The "Movies" List: Battle of the Sexes



My topic this week for the "Movies" bit on The Chris Vernon Show was "battle of the sexes," based on this week's #3 box-office film The Ugly Truth.

With this topic, it was hard not to make the list all movies from the 1940s, hands-down the finest decade for romantic comedies. But after an unavoidable top three that are all among my favorite films of any era or genre, I went fishing for a couple of more modern entries:

1. Adam's Rib (1949): The best of the Spencer Tracy-Katherine Hepburn pairings. This classic comedy from director George Cukor depicts Tracy (the sly, jovial, unknowingly chauvinistic district attorney) and Hepburn (the sharp, feminist lady lawyer) as married attorneys who take opposite sides in the attempted murder case of a woman (Judy Holliday) who shot her philandering husband, the couple's work-day opposition ultimately straining their marriage.

2. His Girl Friday (1940): Probably the quickest, wittiest dialogue comedy every. This 1940 rom-com from director Howard Hawks is an adaptation of the stage play The Front Page, but with a gender twist: The editor/reporter duo from the play are now a divorced couple. Cary Grant is the editor. Rosalind Russell is his ex-wife and star reporter about the get remarried and quit the job, two things Grant's character is out to prevent (though not necessarily in that order of importance). The timing and wit of the talk is head-spinning.

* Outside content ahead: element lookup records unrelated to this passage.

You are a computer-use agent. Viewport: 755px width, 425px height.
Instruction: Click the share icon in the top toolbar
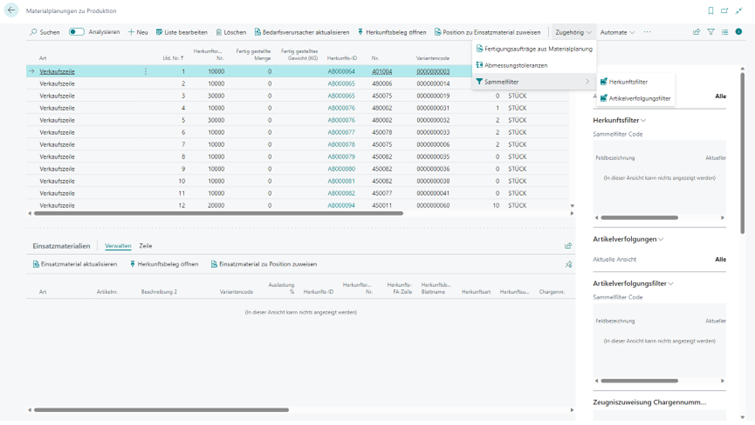click(x=696, y=32)
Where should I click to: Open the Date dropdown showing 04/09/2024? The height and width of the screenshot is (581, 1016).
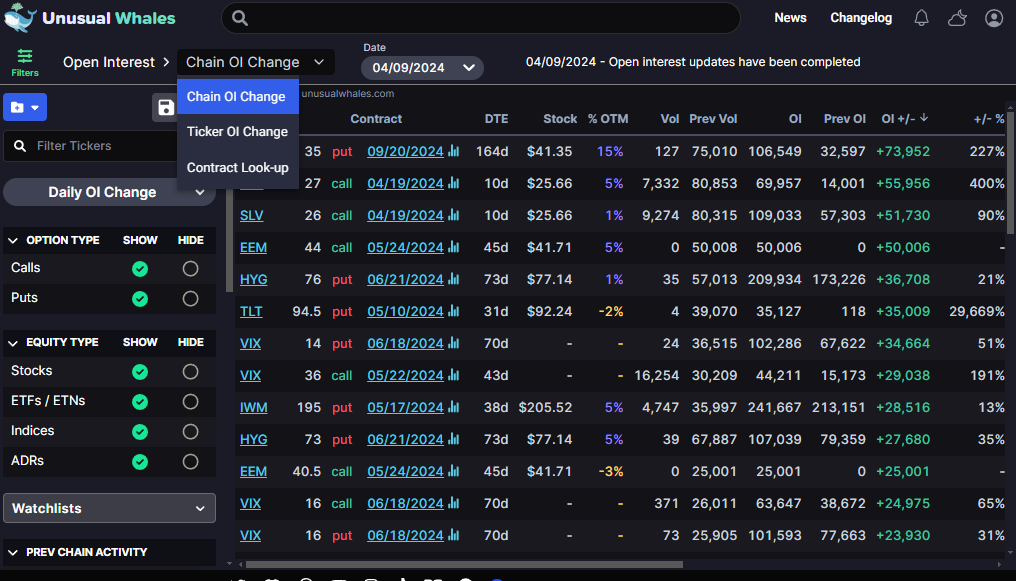click(421, 68)
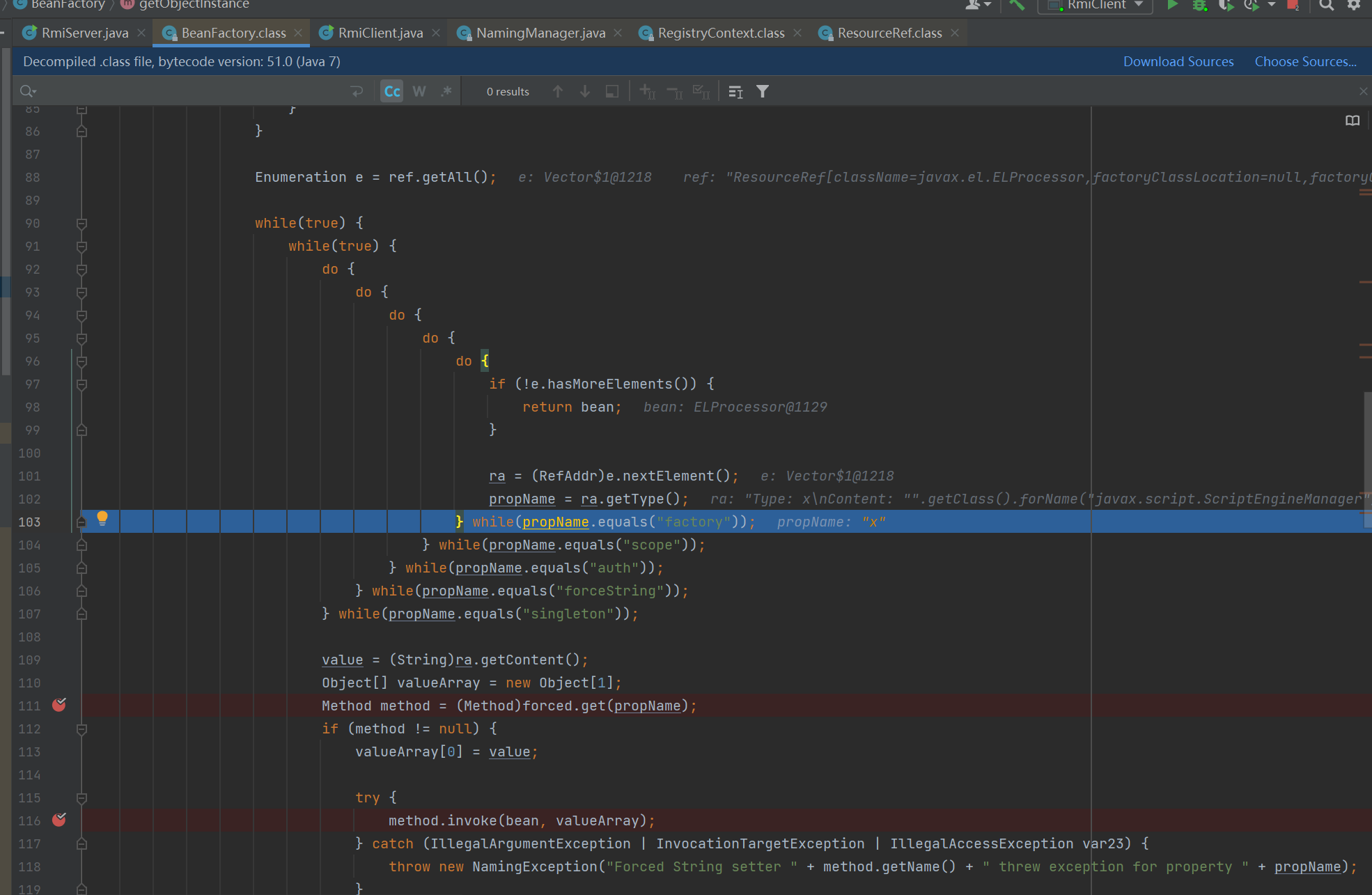Open the RmiClient run configuration dropdown
Screen dimensions: 1372x895
1097,6
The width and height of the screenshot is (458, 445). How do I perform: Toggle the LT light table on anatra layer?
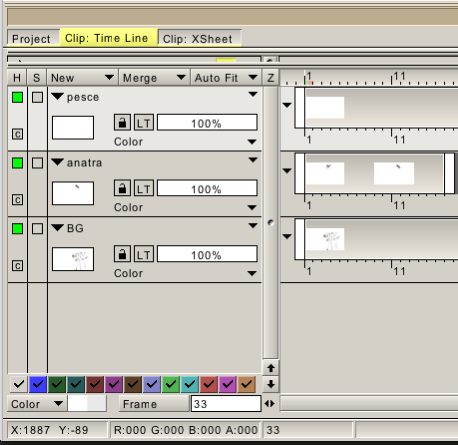(144, 188)
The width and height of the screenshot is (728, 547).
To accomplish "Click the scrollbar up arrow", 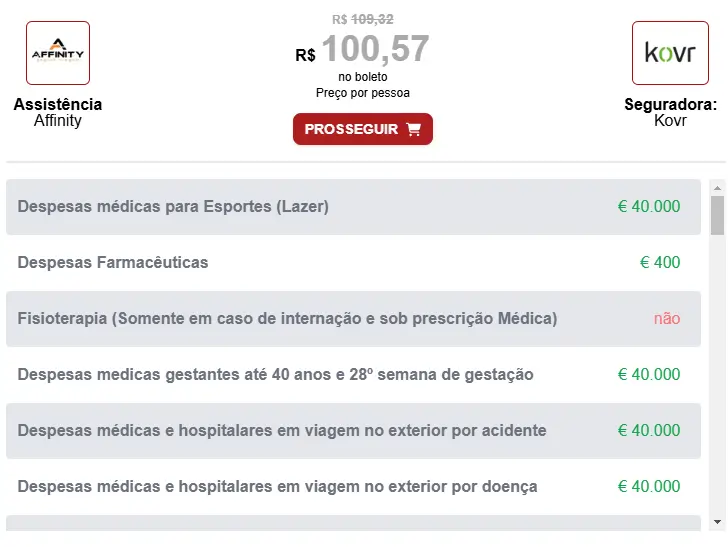I will click(x=717, y=188).
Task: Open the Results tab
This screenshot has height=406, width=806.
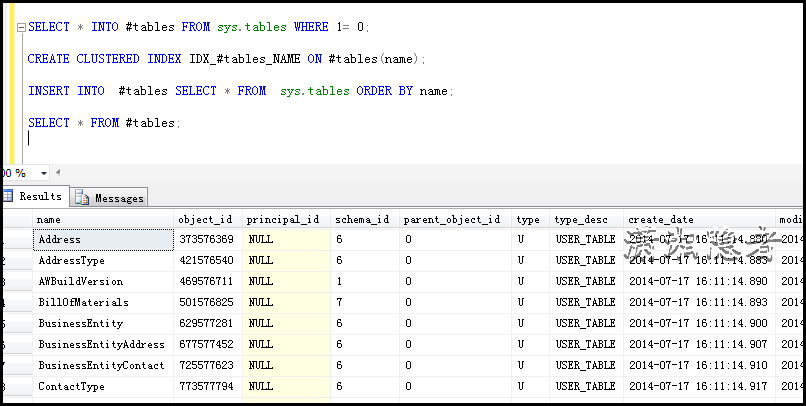Action: click(40, 197)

The trailer for His Girl Friday doesn't do the dialogue and chemistry between Grant and Russell justice. So here's a longer clip, the duo's first extended scene together in the film, as Russell's Hildy returns to tell Grant's Walter she's quitting the paper and getting remarried:

3. The Lady Eve (1941): One of Preston Sturges' more relaxed romantic comedies. Henry Fonda is the stuff heir to a beer fortune obsessed with the scientific study of snakes. The untoppable Barbara Stanwyck is the grifter who sets her sights on him. Classic line: "I need him like the ax needs a turkey."

4. All of Me (1984): Director Carl Reiner turns the classic battle-of-the-sexes into a battle over a single body, in this case Steve Martin's. Dying heiress Lily Tomlin plans to have her soul transformed into a healthy female body, but lands inside Martin's lawyer instead, with the two sharing control. A great vehicle for Martin's spastic physical comedy.

5. The War of the Roses (1989): Danny DeVito-directed black comedy about a messy divorce between a couple played by ’80s touchstones Michael Douglas and Kathleen Turner.